The best travel rewards credit cards let you save big bucks on travel costs, especially if you know how to put them to work. With the right rewards card, you can earn free flights and hotel stays every year; factor in the sign-up bonus, and some cards let you rack up hundreds or even thousands in rewards the first year alone.
What’s a Travel Rewards Credit Card?
A travel rewards credit card is an unbranded card that lets you earn travel perks you can use with a variety of accommodate businesses.
For example, American Express offers a number of travel rewards credit cards. As you use the cards, you build up points or miles that can be used to book travel via Amex’s own web portal. Options might include using points to cover the cost of hotel stays, flights, car rentals, upgrades or even cruises.
Here are just some of the reasons we love travel rewards cards:
- They often come with a sign-up bonus that makes it easy to rack up enough points the first year to fund vacation flights or get a couple nights (often more) in free hotel stays.
- They’re offered by major players such as Amex and Chase, so they can come with a variety of money management and protection perks that add to the value.
- If you know how to use them, you can earn money simply by using the cards to pay for things you’re already going to buy.
Travel Rewards Cards versus Airline or Hotel Cards
There’s a difference between true travel rewards cards and co-branded airline or hotel cards.
- True travel rewards cards let you earn points and redeem them to cover travel expenses with a variety of providers.

### [RECORDS SUPPLIED]
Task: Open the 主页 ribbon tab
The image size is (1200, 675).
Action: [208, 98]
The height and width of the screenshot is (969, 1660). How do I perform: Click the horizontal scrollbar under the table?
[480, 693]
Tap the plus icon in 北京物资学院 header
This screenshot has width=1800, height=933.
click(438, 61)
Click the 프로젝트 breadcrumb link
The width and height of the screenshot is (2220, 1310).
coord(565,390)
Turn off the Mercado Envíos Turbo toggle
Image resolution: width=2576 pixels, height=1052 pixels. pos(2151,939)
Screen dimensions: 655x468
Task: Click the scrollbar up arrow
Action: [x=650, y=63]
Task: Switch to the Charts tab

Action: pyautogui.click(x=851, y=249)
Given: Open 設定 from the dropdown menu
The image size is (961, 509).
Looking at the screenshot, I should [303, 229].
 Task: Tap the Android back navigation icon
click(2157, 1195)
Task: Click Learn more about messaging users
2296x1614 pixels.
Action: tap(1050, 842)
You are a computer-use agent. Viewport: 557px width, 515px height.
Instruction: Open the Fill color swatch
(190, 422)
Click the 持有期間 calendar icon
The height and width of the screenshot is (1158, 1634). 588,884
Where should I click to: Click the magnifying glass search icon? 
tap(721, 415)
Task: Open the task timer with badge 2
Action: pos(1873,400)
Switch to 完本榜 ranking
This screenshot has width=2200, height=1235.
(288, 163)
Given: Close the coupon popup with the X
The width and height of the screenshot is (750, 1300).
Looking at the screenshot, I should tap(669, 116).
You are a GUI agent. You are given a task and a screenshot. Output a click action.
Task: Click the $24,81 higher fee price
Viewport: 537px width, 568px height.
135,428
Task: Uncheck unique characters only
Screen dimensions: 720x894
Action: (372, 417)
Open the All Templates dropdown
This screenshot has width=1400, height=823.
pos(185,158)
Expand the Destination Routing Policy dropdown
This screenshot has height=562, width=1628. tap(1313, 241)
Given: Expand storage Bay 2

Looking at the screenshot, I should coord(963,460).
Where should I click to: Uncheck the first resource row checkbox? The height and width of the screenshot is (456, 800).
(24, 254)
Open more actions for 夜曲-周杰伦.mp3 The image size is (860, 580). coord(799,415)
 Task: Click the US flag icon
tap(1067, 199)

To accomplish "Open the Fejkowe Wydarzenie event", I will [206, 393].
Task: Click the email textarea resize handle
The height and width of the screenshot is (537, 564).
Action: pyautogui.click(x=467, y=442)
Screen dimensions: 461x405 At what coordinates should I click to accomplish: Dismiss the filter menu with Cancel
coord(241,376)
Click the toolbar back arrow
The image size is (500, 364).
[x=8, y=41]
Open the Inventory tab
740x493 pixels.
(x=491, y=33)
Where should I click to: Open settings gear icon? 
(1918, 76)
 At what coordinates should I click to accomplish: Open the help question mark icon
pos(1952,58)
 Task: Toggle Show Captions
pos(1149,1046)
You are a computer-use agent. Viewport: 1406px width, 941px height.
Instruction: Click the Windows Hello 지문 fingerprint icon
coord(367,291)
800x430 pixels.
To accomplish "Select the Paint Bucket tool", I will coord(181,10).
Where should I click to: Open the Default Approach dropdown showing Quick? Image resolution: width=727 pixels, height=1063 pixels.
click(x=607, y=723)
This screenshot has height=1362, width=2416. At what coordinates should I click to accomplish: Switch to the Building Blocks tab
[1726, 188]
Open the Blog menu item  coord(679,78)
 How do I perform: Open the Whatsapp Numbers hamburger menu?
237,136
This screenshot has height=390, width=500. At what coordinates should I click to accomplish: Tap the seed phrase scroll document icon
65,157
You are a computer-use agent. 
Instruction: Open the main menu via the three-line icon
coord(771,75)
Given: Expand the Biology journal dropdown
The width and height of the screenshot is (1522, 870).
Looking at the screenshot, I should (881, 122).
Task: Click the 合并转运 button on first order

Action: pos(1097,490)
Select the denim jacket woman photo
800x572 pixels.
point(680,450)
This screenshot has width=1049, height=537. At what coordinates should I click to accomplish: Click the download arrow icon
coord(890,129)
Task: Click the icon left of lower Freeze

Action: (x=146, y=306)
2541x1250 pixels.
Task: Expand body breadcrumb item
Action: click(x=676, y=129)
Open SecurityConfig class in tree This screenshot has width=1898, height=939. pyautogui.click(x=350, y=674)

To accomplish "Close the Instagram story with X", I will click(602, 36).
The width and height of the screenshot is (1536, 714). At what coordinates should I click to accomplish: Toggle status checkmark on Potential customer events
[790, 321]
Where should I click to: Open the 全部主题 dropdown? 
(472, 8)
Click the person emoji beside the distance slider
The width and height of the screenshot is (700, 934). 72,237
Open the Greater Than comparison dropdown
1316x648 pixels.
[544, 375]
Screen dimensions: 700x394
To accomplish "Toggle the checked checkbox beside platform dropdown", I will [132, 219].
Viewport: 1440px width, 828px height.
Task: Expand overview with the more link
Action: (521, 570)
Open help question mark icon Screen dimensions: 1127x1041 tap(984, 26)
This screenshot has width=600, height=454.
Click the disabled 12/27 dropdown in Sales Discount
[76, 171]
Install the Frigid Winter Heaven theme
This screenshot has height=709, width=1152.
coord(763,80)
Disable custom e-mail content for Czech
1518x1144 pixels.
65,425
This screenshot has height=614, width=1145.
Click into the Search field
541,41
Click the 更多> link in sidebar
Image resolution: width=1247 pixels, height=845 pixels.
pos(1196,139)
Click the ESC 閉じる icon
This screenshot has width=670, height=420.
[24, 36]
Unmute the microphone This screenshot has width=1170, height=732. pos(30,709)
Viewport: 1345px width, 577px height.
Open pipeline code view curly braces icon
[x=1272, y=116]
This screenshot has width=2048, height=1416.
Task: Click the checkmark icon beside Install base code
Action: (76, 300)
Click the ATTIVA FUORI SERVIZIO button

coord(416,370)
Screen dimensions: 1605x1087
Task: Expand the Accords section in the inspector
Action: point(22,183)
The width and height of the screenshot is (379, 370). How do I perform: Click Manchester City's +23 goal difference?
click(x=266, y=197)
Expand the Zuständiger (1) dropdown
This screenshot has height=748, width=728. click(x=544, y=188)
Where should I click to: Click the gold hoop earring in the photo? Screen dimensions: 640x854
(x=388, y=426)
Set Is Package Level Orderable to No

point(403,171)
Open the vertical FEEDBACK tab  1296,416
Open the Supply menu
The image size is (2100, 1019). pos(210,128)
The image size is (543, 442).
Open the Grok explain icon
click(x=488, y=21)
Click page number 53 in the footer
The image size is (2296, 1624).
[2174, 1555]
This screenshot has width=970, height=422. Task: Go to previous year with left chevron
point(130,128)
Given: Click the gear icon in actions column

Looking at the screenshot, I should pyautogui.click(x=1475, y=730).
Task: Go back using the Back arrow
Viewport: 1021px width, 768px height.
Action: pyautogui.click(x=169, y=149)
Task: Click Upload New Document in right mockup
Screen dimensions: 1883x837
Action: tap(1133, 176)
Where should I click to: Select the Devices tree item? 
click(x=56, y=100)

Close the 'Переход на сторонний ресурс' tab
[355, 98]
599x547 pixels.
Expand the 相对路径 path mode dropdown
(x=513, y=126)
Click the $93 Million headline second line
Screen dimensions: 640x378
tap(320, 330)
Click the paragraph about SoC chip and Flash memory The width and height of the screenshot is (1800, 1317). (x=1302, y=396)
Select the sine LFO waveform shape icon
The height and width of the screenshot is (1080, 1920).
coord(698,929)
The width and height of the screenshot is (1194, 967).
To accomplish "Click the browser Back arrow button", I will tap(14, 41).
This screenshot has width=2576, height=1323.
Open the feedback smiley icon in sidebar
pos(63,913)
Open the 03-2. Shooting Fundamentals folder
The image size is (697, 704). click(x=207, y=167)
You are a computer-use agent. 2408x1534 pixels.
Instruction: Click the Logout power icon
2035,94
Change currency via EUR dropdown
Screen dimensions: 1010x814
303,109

### [WHAT THIS EXERCISE ASKS]
• 1. Reproduce the part of the travel rewards card article starting at "What’s a Travel" and ending at "or even cruises.".
• 2. Answer these questions from the travel rewards card article:
(a) According to the article, through what does Amex let cardholders book travel with their points or miles?
(b) Which two companies does it name as major players offering these cards?
(c) What does it say true travel rewards cards let you do with the points you earn?
The records come from a separate source unrelated to the article on travel rewards cards.

### [RESPONSES IN ORDER]
• 1.
What’s a Travel Rewards Credit Card?
A travel rewards credit card is an unbranded card that lets you earn travel perks you can use with a variety of accommodate businesses.
For example, American Express offers a number of travel rewards credit cards. As you use the cards, you build up points or miles that can be used to book travel via Amex’s own web portal. Options might include using points to cover the cost of hotel stays, flights, car rentals, upgrades or even cruises.

• 2.
(a) Amex's own web portal.
(b) Amex and Chase.
(c) Redeem them to cover travel expenses with a variety of providers.